*Task to complete*: The lines running from the one that contains "Click the info@nic.ir email link" to the end of the records below are what to reproduce, exactly and without pictures.
Start of Dataset excerpts
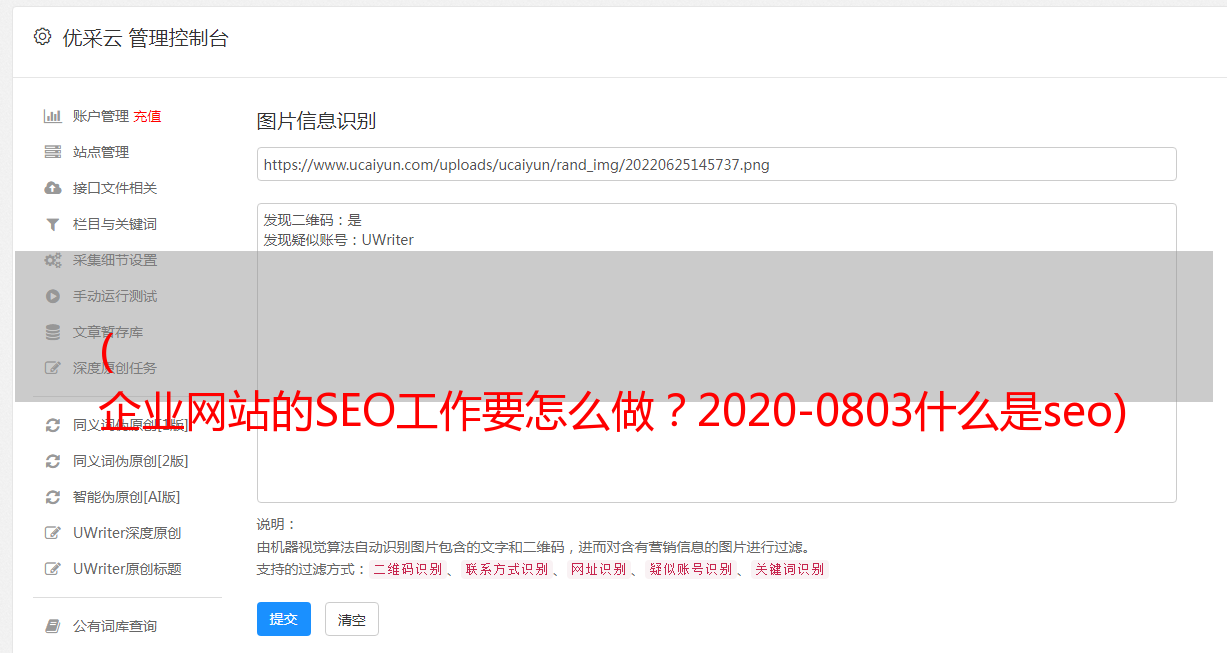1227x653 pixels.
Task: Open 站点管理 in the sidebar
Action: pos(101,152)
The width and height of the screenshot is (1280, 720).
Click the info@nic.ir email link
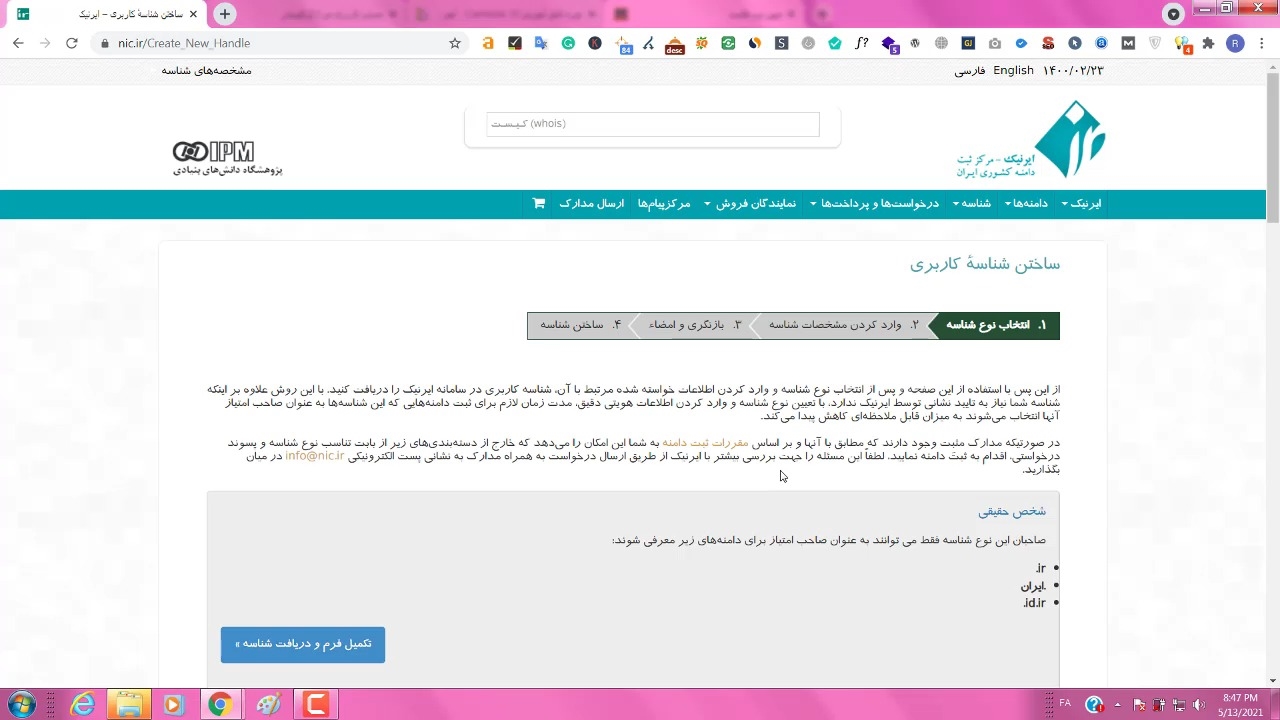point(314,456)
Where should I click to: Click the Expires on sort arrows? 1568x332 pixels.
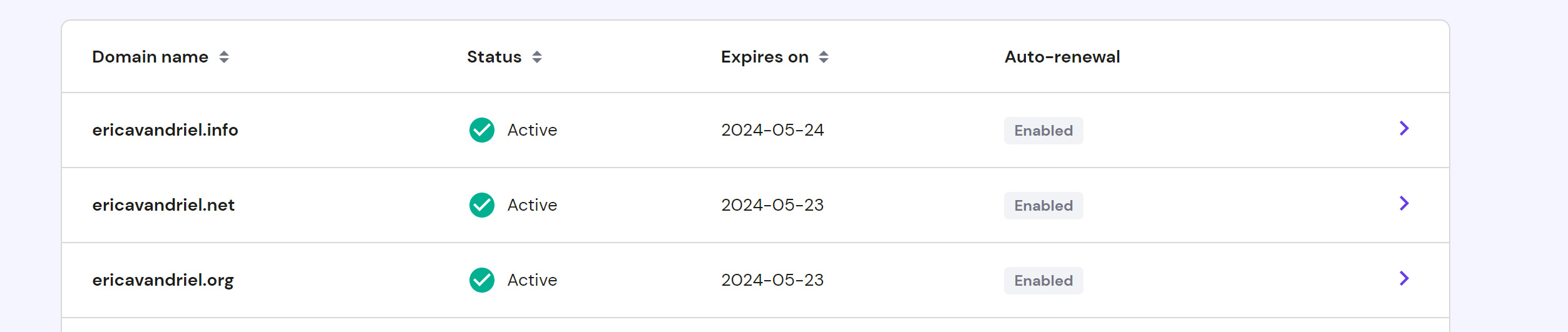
End of Dataset excerpts
*Solution below*:
Click the info@nic.ir email link
point(314,456)
Where should I click to: Click the Expires on sort arrows? 1568x332 pixels.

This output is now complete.